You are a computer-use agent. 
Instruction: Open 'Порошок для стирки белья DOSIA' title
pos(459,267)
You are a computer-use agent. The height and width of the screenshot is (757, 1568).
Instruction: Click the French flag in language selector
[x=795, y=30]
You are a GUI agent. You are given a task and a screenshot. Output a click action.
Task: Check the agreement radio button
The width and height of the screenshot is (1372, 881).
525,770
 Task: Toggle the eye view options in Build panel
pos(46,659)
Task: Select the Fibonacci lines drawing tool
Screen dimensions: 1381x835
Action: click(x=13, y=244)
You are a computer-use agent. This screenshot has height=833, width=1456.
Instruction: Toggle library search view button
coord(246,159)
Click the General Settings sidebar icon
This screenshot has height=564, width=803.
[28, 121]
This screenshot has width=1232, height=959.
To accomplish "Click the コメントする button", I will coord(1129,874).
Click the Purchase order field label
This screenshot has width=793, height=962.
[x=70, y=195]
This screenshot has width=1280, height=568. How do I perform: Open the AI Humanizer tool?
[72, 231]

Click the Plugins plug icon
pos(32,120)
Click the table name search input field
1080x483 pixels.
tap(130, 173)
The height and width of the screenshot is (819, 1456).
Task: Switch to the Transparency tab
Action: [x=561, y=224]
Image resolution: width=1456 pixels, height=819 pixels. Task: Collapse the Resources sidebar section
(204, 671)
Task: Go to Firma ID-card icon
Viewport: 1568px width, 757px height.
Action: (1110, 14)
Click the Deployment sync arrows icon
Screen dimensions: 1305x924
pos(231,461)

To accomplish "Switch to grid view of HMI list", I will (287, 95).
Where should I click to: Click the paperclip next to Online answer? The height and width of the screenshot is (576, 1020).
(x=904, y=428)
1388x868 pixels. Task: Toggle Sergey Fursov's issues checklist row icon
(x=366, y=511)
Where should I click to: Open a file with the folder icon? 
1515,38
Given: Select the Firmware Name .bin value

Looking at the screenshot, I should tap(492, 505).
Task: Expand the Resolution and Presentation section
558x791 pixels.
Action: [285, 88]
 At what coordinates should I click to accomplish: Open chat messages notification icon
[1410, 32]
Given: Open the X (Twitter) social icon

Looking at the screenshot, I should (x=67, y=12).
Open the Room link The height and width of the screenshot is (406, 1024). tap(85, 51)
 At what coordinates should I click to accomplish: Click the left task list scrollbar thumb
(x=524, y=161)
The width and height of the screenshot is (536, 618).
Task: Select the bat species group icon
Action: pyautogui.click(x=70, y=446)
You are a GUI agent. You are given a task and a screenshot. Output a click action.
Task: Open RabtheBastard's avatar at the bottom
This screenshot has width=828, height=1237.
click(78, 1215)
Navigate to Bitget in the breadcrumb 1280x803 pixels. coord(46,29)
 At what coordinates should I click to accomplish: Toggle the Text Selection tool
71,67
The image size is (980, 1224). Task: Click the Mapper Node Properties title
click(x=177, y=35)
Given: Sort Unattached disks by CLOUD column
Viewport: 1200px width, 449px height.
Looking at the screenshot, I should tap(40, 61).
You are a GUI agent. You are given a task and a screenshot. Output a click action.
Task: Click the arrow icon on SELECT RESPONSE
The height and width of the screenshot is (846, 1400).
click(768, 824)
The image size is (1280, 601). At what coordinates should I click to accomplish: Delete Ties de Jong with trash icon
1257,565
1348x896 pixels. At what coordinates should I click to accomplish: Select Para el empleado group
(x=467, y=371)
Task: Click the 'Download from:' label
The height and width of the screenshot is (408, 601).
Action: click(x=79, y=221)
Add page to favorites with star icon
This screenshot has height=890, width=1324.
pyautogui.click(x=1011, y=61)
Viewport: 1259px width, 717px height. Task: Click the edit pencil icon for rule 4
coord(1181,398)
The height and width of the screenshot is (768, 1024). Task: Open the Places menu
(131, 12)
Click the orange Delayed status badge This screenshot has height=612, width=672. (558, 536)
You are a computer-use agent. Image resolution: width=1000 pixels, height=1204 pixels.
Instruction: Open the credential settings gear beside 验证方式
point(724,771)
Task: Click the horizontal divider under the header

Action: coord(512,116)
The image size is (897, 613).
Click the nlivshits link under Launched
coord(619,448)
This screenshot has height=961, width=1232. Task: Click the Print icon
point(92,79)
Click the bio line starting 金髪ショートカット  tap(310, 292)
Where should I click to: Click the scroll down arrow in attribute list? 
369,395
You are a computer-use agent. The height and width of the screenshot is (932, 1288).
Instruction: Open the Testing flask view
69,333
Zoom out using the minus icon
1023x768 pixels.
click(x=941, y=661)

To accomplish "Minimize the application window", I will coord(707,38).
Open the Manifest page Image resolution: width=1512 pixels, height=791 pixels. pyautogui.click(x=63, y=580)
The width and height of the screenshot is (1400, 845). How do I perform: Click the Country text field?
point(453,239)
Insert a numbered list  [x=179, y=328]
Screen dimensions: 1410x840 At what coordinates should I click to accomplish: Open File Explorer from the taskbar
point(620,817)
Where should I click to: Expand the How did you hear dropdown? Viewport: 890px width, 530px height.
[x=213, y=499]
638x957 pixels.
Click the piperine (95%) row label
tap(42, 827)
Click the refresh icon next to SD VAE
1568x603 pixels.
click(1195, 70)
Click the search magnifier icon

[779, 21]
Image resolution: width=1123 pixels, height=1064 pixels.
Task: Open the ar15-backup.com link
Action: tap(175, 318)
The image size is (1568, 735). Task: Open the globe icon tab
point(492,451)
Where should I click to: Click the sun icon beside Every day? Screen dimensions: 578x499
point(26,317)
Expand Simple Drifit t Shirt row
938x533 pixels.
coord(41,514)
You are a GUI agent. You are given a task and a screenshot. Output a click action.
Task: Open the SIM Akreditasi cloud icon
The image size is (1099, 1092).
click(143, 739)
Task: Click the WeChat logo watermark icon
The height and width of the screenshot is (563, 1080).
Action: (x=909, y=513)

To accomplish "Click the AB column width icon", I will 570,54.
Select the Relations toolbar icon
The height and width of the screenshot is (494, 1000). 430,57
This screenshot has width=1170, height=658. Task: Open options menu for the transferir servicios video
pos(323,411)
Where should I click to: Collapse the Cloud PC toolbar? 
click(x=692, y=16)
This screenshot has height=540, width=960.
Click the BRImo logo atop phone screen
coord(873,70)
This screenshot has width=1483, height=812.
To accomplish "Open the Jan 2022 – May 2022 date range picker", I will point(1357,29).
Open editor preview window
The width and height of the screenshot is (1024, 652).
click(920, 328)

══════════════════════════════

**Prompt**
Print all of the rows above again, copying every line character for character without changing anything.

**Task response**
You are a computer-use agent. 
Instruction: Open 'Порошок для стирки белья DOSIA' title
pos(459,267)
You are a computer-use agent. The height and width of the screenshot is (757, 1568).
Instruction: Click the French flag in language selector
[x=795, y=30]
You are a GUI agent. You are given a task and a screenshot. Output a click action.
Task: Check the agreement radio button
The width and height of the screenshot is (1372, 881).
525,770
 Task: Toggle the eye view options in Build panel
pos(46,659)
Task: Select the Fibonacci lines drawing tool
Screen dimensions: 1381x835
Action: click(x=13, y=244)
You are a computer-use agent. This screenshot has height=833, width=1456.
Instruction: Toggle library search view button
coord(246,159)
Click the General Settings sidebar icon
This screenshot has height=564, width=803.
[28, 121]
This screenshot has width=1232, height=959.
To accomplish "Click the コメントする button", I will coord(1129,874).
Click the Purchase order field label
This screenshot has width=793, height=962.
[x=70, y=195]
This screenshot has width=1280, height=568. How do I perform: Open the AI Humanizer tool?
[72, 231]

Click the Plugins plug icon
pos(32,120)
Click the table name search input field
1080x483 pixels.
tap(130, 173)
The height and width of the screenshot is (819, 1456).
Task: Switch to the Transparency tab
Action: [x=561, y=224]
Image resolution: width=1456 pixels, height=819 pixels. Task: Collapse the Resources sidebar section
(204, 671)
Task: Go to Firma ID-card icon
Viewport: 1568px width, 757px height.
Action: (1110, 14)
Click the Deployment sync arrows icon
Screen dimensions: 1305x924
pos(231,461)

To accomplish "Switch to grid view of HMI list", I will (287, 95).
Where should I click to: Click the paperclip next to Online answer? The height and width of the screenshot is (576, 1020).
(x=904, y=428)
1388x868 pixels. Task: Toggle Sergey Fursov's issues checklist row icon
(x=366, y=511)
Where should I click to: Open a file with the folder icon? 
1515,38
Given: Select the Firmware Name .bin value

Looking at the screenshot, I should tap(492, 505).
Task: Expand the Resolution and Presentation section
558x791 pixels.
Action: [285, 88]
 At what coordinates should I click to accomplish: Open chat messages notification icon
[1410, 32]
Given: Open the X (Twitter) social icon

Looking at the screenshot, I should (x=67, y=12).
Open the Room link The height and width of the screenshot is (406, 1024). tap(85, 51)
 At what coordinates should I click to accomplish: Click the left task list scrollbar thumb
(x=524, y=161)
The width and height of the screenshot is (536, 618).
Task: Select the bat species group icon
Action: pyautogui.click(x=70, y=446)
You are a GUI agent. You are given a task and a screenshot. Output a click action.
Task: Open RabtheBastard's avatar at the bottom
This screenshot has width=828, height=1237.
click(78, 1215)
Navigate to Bitget in the breadcrumb 1280x803 pixels. coord(46,29)
 At what coordinates should I click to accomplish: Toggle the Text Selection tool
71,67
The image size is (980, 1224). Task: Click the Mapper Node Properties title
click(x=177, y=35)
Given: Sort Unattached disks by CLOUD column
Viewport: 1200px width, 449px height.
Looking at the screenshot, I should tap(40, 61).
You are a GUI agent. You are given a task and a screenshot. Output a click action.
Task: Click the arrow icon on SELECT RESPONSE
The height and width of the screenshot is (846, 1400).
click(768, 824)
The image size is (1280, 601). At what coordinates should I click to accomplish: Delete Ties de Jong with trash icon
1257,565
1348x896 pixels. At what coordinates should I click to accomplish: Select Para el empleado group
(x=467, y=371)
Task: Click the 'Download from:' label
The height and width of the screenshot is (408, 601).
Action: click(x=79, y=221)
Add page to favorites with star icon
This screenshot has height=890, width=1324.
pyautogui.click(x=1011, y=61)
Viewport: 1259px width, 717px height. Task: Click the edit pencil icon for rule 4
coord(1181,398)
The height and width of the screenshot is (768, 1024). Task: Open the Places menu
(131, 12)
Click the orange Delayed status badge This screenshot has height=612, width=672. (558, 536)
You are a computer-use agent. Image resolution: width=1000 pixels, height=1204 pixels.
Instruction: Open the credential settings gear beside 验证方式
point(724,771)
Task: Click the horizontal divider under the header

Action: coord(512,116)
The image size is (897, 613).
Click the nlivshits link under Launched
coord(619,448)
This screenshot has height=961, width=1232. Task: Click the Print icon
point(92,79)
Click the bio line starting 金髪ショートカット  tap(310, 292)
Where should I click to: Click the scroll down arrow in attribute list? 
369,395
You are a computer-use agent. The height and width of the screenshot is (932, 1288).
Instruction: Open the Testing flask view
69,333
Zoom out using the minus icon
1023x768 pixels.
click(x=941, y=661)

To accomplish "Minimize the application window", I will coord(707,38).
Open the Manifest page Image resolution: width=1512 pixels, height=791 pixels. pyautogui.click(x=63, y=580)
The width and height of the screenshot is (1400, 845). How do I perform: Click the Country text field?
point(453,239)
Insert a numbered list  [x=179, y=328]
Screen dimensions: 1410x840 At what coordinates should I click to accomplish: Open File Explorer from the taskbar
point(620,817)
Where should I click to: Expand the How did you hear dropdown? Viewport: 890px width, 530px height.
[x=213, y=499]
638x957 pixels.
Click the piperine (95%) row label
tap(42, 827)
Click the refresh icon next to SD VAE
1568x603 pixels.
click(1195, 70)
Click the search magnifier icon

[779, 21]
Image resolution: width=1123 pixels, height=1064 pixels.
Task: Open the ar15-backup.com link
Action: tap(175, 318)
The image size is (1568, 735). Task: Open the globe icon tab
point(492,451)
Where should I click to: Click the sun icon beside Every day? Screen dimensions: 578x499
point(26,317)
Expand Simple Drifit t Shirt row
938x533 pixels.
coord(41,514)
You are a GUI agent. You are given a task and a screenshot. Output a click action.
Task: Open the SIM Akreditasi cloud icon
The image size is (1099, 1092).
click(143, 739)
Task: Click the WeChat logo watermark icon
The height and width of the screenshot is (563, 1080).
Action: (x=909, y=513)

To accomplish "Click the AB column width icon", I will 570,54.
Select the Relations toolbar icon
The height and width of the screenshot is (494, 1000). 430,57
This screenshot has width=1170, height=658. Task: Open options menu for the transferir servicios video
pos(323,411)
Where should I click to: Collapse the Cloud PC toolbar? 
click(x=692, y=16)
This screenshot has height=540, width=960.
Click the BRImo logo atop phone screen
coord(873,70)
This screenshot has width=1483, height=812.
To accomplish "Open the Jan 2022 – May 2022 date range picker", I will point(1357,29).
Open editor preview window
The width and height of the screenshot is (1024, 652).
click(920, 328)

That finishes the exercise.